Q: How can you tell if a diamond is real or fake? (Nicholos Greene, Grade 5)
Take a nice, long considering stare at the fella who bought it for you. Is he clean-shaven? Does he have on nice slacks? Go with your gut.
If only this had come 40 years earlier and someone had given my mother the same advice.
Q: Why do boomerangs come back when you throw them? (Beth Soucy-Pallokat, Grade 8)
In my experience, they don’t. On my 13th birthday (when I was about your age!), my dad gave me one, made with his own two hands, so he said. He felt bad, I guess, since he missed my birthday the year before, being in prison for holding up a liquor store with a banana in his coat. He made a big hullabaloo about his present this time, claiming 10 hours spent fashioning it from a scrap of firewood. No matter how hard we tried, though, we couldn’t make it do right. His glorified stick just kept wobble-lobbing through the air, veering off into trees and Dad’s car, as if to insist it would do what it pleased instead of the designed intention. So I couldn’t get it to work, and neither could my father, who became more and more compensatory about the whole thing the longer we were out there, and finally I threw a huff fit and snapped the stick over my leg and left Dad standing there with it, which I realize now must have been the point at which he decided missing birthdays was the better choice, since from that point on he never came around again.
Q: Who invented math? (West Middle School Science Club, Binghamton, NY)

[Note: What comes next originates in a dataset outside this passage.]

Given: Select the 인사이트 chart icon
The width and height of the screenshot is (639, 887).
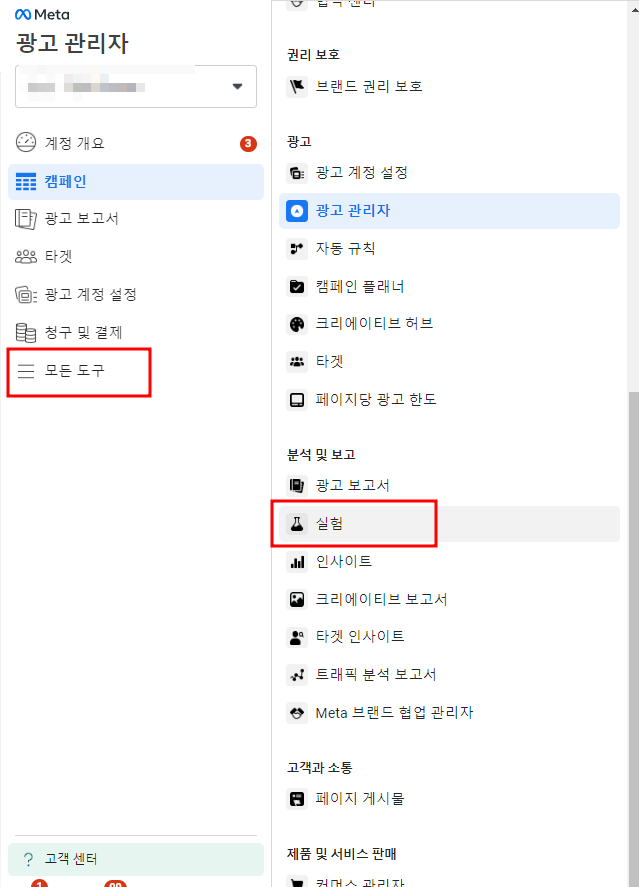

I had an uncle once—Dad’s little brother, Hale—who claimed that he did, that he’d been plopped down here in time by a demon who wanted to disrupt the universe. The Great Screaming Halt, as he called it, was to occur on November 6, 1988, when a giant slide of glass would float out of the black of the universe and slide as a lens in front of the sun, frying us all. I loved Hale. He’d show up drunk at our house in the middle of the night with all kinds of equations and symbols written on his face and arms, information he said he couldn’t afford to lose. Then he and Dad would start arguing about it, Dad being an enthusiastic Christian who believed that the world was going to end not by Hale’s abominations but by the ones the Bible tells: fire, plagues, Jesus from the sky, and whatnot. Every time, they’d end up drunk, falling over the floor on each other while I sat and watched, not scared so much as trying to figure out who I wanted to win: Dad or Hale? If they were still going at it when Mom got home, she’d make me go lock myself in the bathroom until the scene broke up (Hale was dangerous, she said; he’d strangled a man); but by then Hale had already made an impression on me. I started trying to come up with my own ideas like Uncle Hale’s, based on hours of research and study of numbers barfed out in error by our dot-matrix printer, the static on the TV, what have you. Before Hale died he made real sure that he’d planted his seed inside me—sequestered me with the passion, if you know what I mean, and, really, I point to him as the reason I got interested in school and therefore why I’m sitting here enlightening you and the world’s children on the mysteries of science.
Q: How does burning gasoline make a car move? (Takoma Park Middle School, Takoma Park, MD)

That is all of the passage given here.